Tillage Act 1597
- Parliament of England
- Long title: An Acte for the mayntenaunce of Husbandrye and Tyllage.
- Citation: 39 Eliz. 1. c. 2
- Introduced by: Francis Bacon (Commons)
- Territorial extent: England and Wales

Dates
- Royal assent: 9 February 1598
- Commencement: 24 October 1597
- Repealed: 28 July 1863

Other legislation
- Amended by: Continuance, etc. of Laws Act 1601
- Repealed by: Statute Law Revision Act 1863

Status: Repealed

Text of statute as originally enacted

= Tillage Act 1597 =

Act of the Parliament of England

The Tillage Act 1597 (39 Eliz. 1. c. 2) was an act of the Parliament of England passed during the reign of Elizabeth I.

Francis Bacon introduced the bill into the House of Commons on 5 November 1597. He criticised those lords who had converted land to pasture and he lamented the decay in tillage in the country. The act ordered that land that had been converted to pasture during Elizabeth's reign should revert to tillage and it also banned any further conversion of land to pasture. It applied to 25 counties.

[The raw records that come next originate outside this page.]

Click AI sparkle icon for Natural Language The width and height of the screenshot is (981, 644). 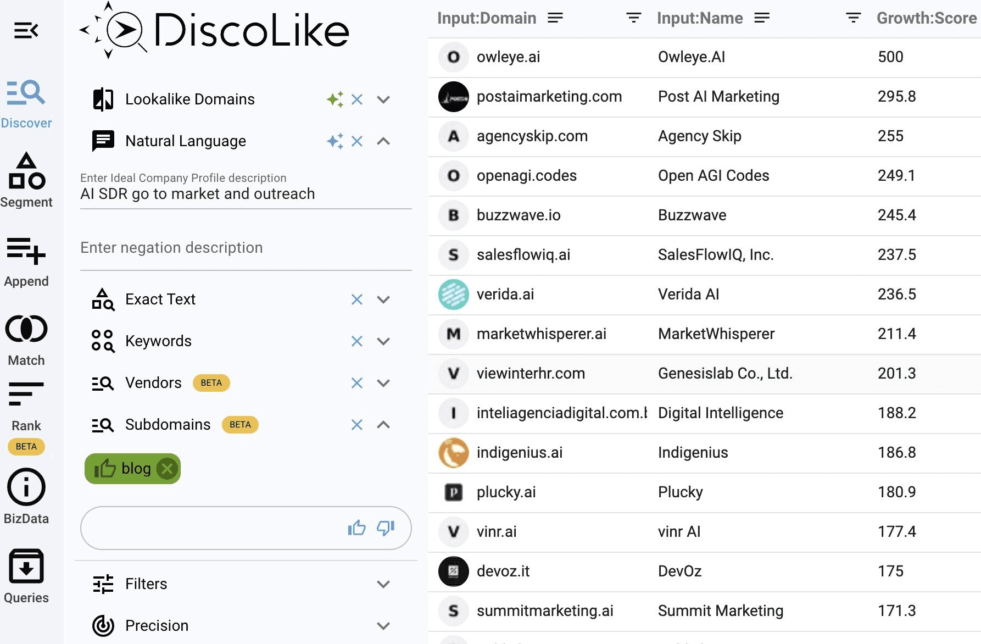[x=335, y=141]
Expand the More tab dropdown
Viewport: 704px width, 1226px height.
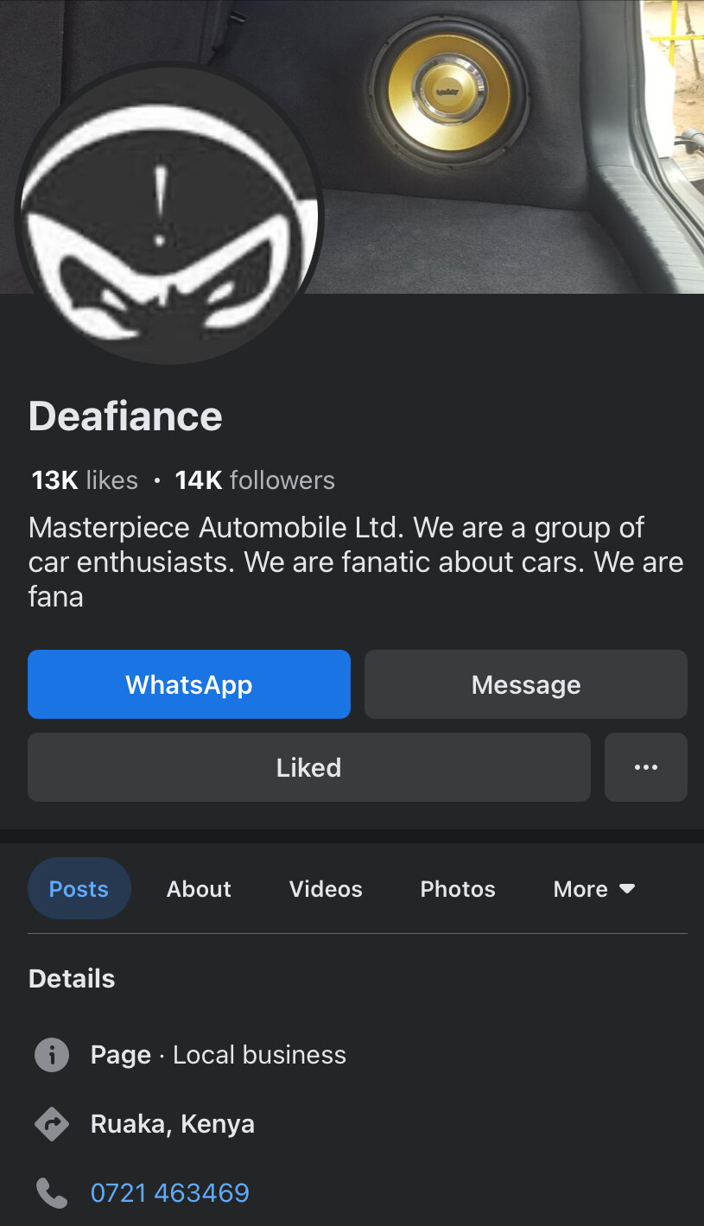pos(594,889)
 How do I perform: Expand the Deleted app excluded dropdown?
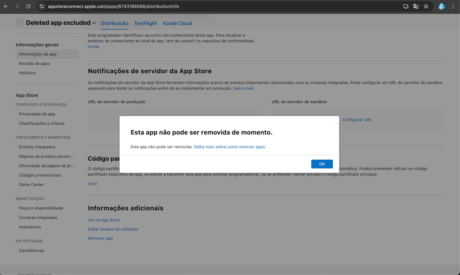click(94, 23)
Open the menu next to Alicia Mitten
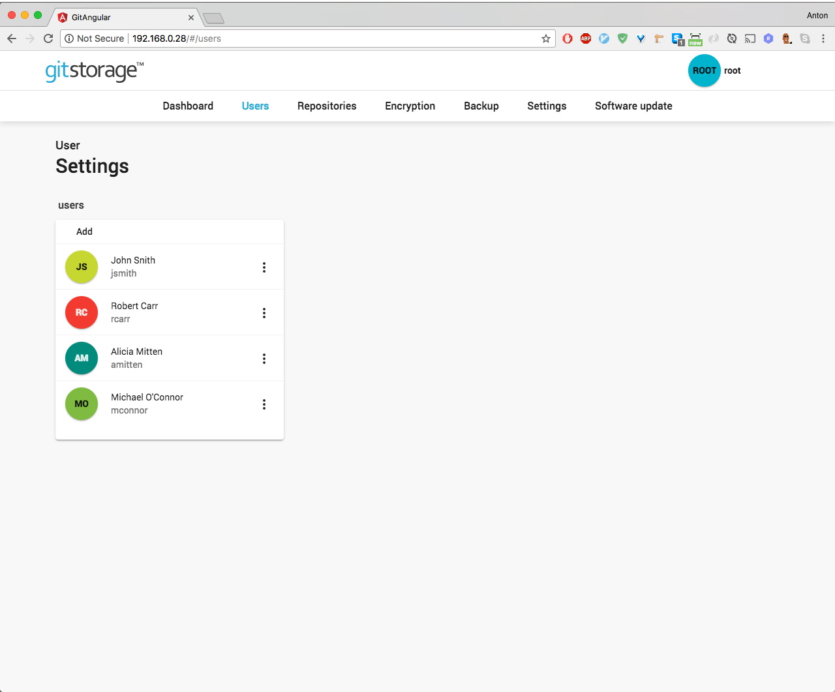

In 1601 the act was due for renewal and was subject to debate. Sir Walter Raleigh opposed the act, declaring that the best policy would be to set corn free "and leave every man free, which is the desire of a true Englishman". Sir Robert Cecil, however, supported the act: "Whoever doth not maintain the plough, destroys the kingdom".

== Subsequent developments ==
The act was continued until the end of the next session by the Continuance, etc. of Laws Act 1601 (43 Eliz. 1. c. 9), which also amended the act not to extend to the County of Northumberland.

The whole act was repealed by section 1 of, and the schedule to, the Statute Law Revision Act 1863 (26 & 27 Vict. c. 125), which came into force on 28 July 1863.